▶ [Task details]
Rewrite the listing below with "heading" changed to "title" and everything else left as it is. Don't include the pictures.

▶ [Records to use]
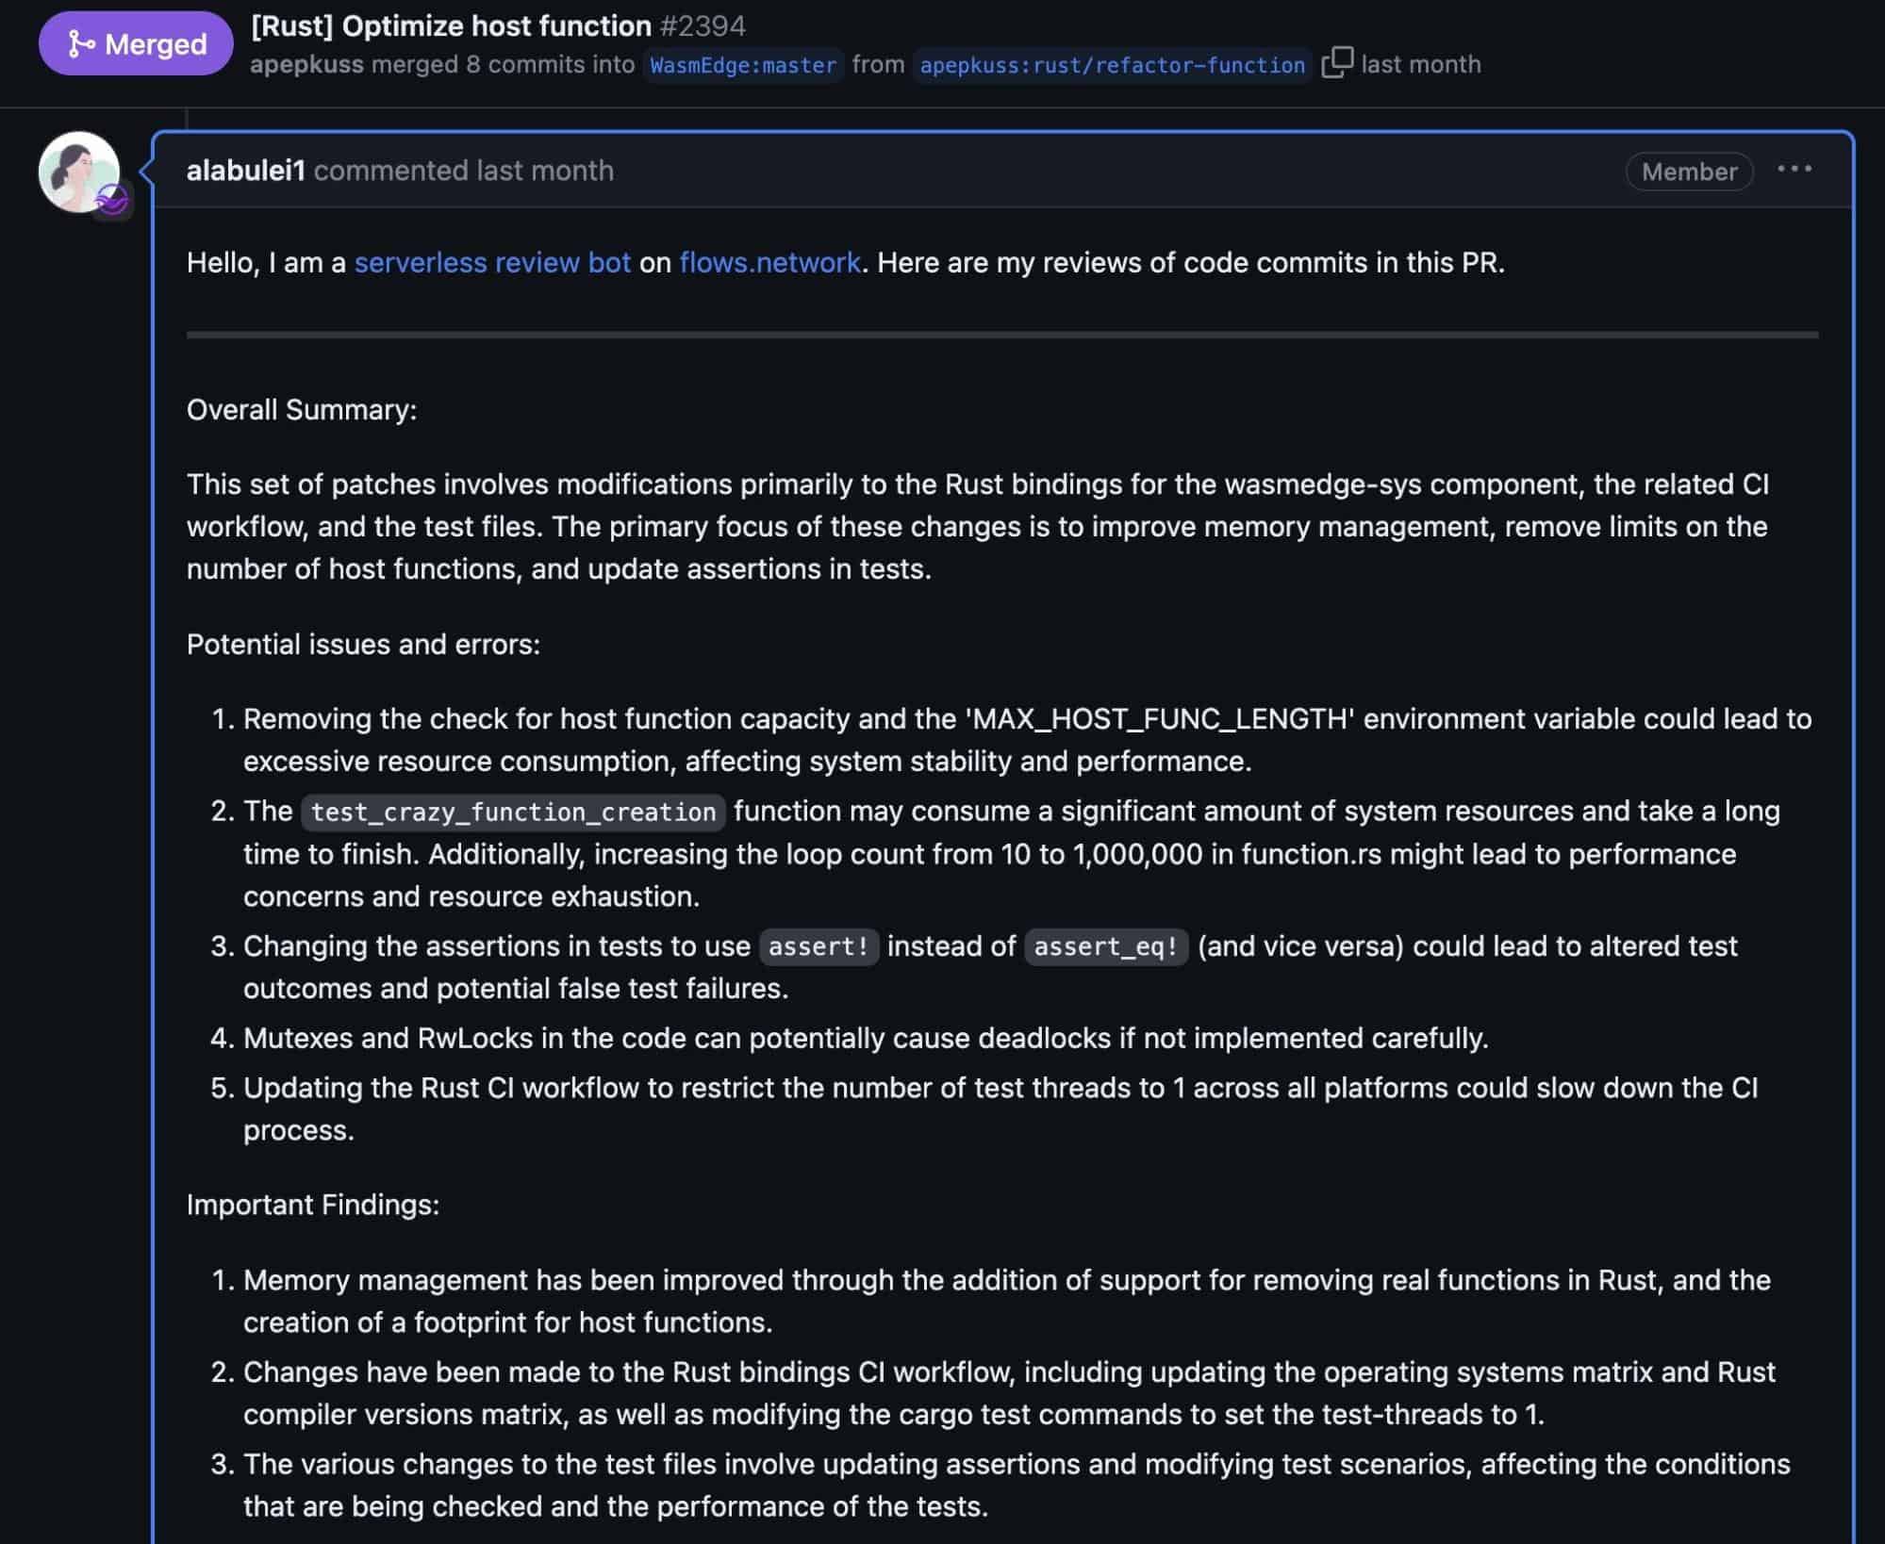Click the "last month" merge timestamp in header

(x=1420, y=64)
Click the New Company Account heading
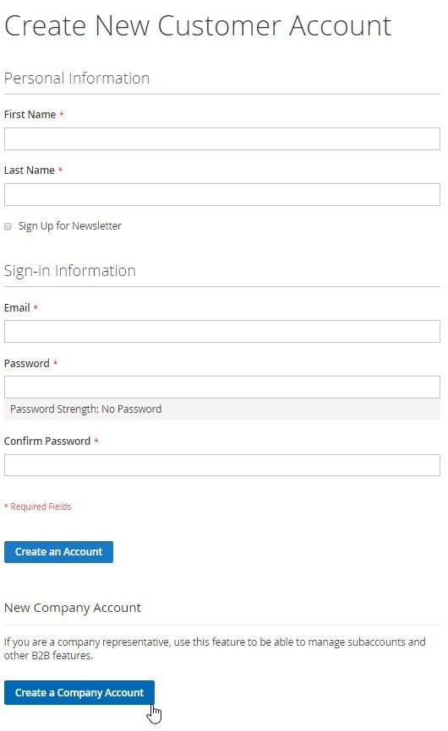Image resolution: width=448 pixels, height=731 pixels. tap(73, 608)

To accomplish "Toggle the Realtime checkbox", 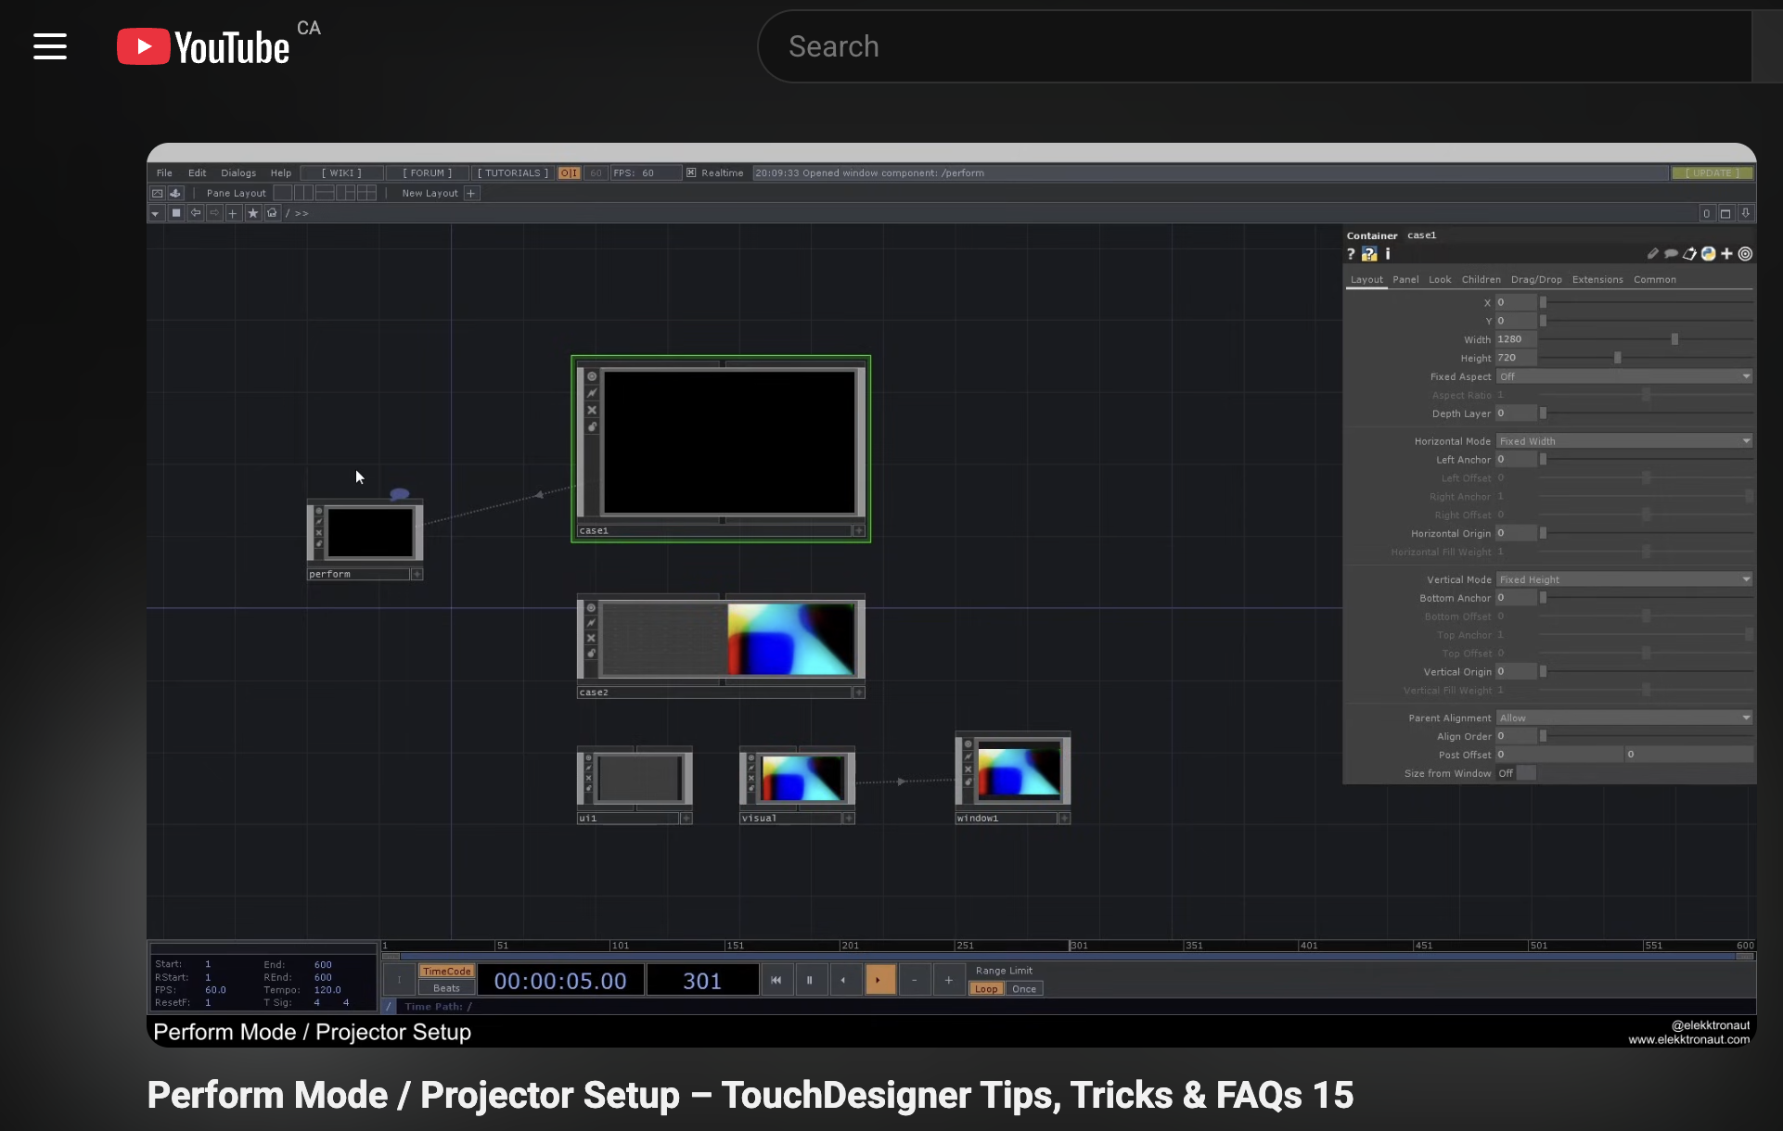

▶ [Response to the task]
Click the "last month" merge timestamp in header

(x=1420, y=64)
Click the New Company Account title
Image resolution: width=448 pixels, height=731 pixels. tap(73, 608)

To accomplish "Toggle the Realtime checkbox", 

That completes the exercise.